All that is wanted is an exact copy of the lines below, starting at the one that contains "Sportieve smartwatchbandjes: je" and running to the end.
EXERCISE DATA Block Start
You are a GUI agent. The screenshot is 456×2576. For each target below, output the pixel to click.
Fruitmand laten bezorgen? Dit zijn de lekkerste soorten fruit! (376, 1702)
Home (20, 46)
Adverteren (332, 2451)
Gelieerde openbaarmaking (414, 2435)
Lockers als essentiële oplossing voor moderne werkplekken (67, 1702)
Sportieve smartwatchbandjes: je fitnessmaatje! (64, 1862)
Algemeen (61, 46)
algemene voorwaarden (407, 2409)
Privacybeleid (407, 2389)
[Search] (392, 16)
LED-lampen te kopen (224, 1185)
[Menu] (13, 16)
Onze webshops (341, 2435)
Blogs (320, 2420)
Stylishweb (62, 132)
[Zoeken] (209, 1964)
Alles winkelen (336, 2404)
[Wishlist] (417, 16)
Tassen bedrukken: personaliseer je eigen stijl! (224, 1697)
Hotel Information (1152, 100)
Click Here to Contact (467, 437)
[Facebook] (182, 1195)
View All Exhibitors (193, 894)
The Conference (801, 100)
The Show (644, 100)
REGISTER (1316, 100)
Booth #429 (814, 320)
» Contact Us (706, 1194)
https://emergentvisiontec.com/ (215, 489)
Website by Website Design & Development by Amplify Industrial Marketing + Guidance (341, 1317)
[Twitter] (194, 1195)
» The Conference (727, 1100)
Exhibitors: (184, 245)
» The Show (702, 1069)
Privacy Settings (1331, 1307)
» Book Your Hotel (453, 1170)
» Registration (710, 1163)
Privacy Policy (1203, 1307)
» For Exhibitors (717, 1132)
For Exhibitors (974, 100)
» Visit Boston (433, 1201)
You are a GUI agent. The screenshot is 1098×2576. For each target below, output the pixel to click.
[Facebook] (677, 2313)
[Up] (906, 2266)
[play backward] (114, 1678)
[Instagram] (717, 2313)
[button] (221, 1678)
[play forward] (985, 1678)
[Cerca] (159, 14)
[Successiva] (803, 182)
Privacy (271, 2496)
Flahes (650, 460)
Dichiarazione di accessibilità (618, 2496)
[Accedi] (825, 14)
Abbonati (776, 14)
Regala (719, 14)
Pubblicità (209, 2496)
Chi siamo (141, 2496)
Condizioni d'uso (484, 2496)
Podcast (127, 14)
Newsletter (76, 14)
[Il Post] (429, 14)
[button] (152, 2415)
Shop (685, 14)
EXERCISE DATA Block End
**TASK SOLUTION**
Sportieve smartwatchbandjes: je fitnessmaatje! (64, 1862)
Algemeen (61, 46)
algemene voorwaarden (407, 2409)
Privacybeleid (407, 2389)
[Search] (392, 16)
LED-lampen te kopen (224, 1185)
[Menu] (13, 16)
Onze webshops (341, 2435)
Blogs (320, 2420)
Stylishweb (62, 132)
[Zoeken] (209, 1964)
Alles winkelen (336, 2404)
[Wishlist] (417, 16)
Tassen bedrukken: personaliseer je eigen stijl! (224, 1697)
Hotel Information (1152, 100)
Click Here to Contact (467, 437)
[Facebook] (182, 1195)
View All Exhibitors (193, 894)
The Conference (801, 100)
The Show (644, 100)
REGISTER (1316, 100)
Booth #429 (814, 320)
» Contact Us (706, 1194)
https://emergentvisiontec.com/ (215, 489)
Website by Website Design & Development by Amplify Industrial Marketing + Guidance (341, 1317)
[Twitter] (194, 1195)
» The Conference (727, 1100)
Exhibitors: (184, 245)
» The Show (702, 1069)
Privacy Settings (1331, 1307)
» Book Your Hotel (453, 1170)
» Registration (710, 1163)
Privacy Policy (1203, 1307)
» For Exhibitors (717, 1132)
For Exhibitors (974, 100)
» Visit Boston (433, 1201)
You are a GUI agent. The screenshot is 1098×2576. For each target below, output the pixel to click.
[Facebook] (677, 2313)
[Up] (906, 2266)
[play backward] (114, 1678)
[Instagram] (717, 2313)
[button] (221, 1678)
[play forward] (985, 1678)
[Cerca] (159, 14)
[Successiva] (803, 182)
Privacy (271, 2496)
Flahes (650, 460)
Dichiarazione di accessibilità (618, 2496)
[Accedi] (825, 14)
Abbonati (776, 14)
Regala (719, 14)
Pubblicità (209, 2496)
Chi siamo (141, 2496)
Condizioni d'uso (484, 2496)
Podcast (127, 14)
Newsletter (76, 14)
[Il Post] (429, 14)
[button] (152, 2415)
Shop (685, 14)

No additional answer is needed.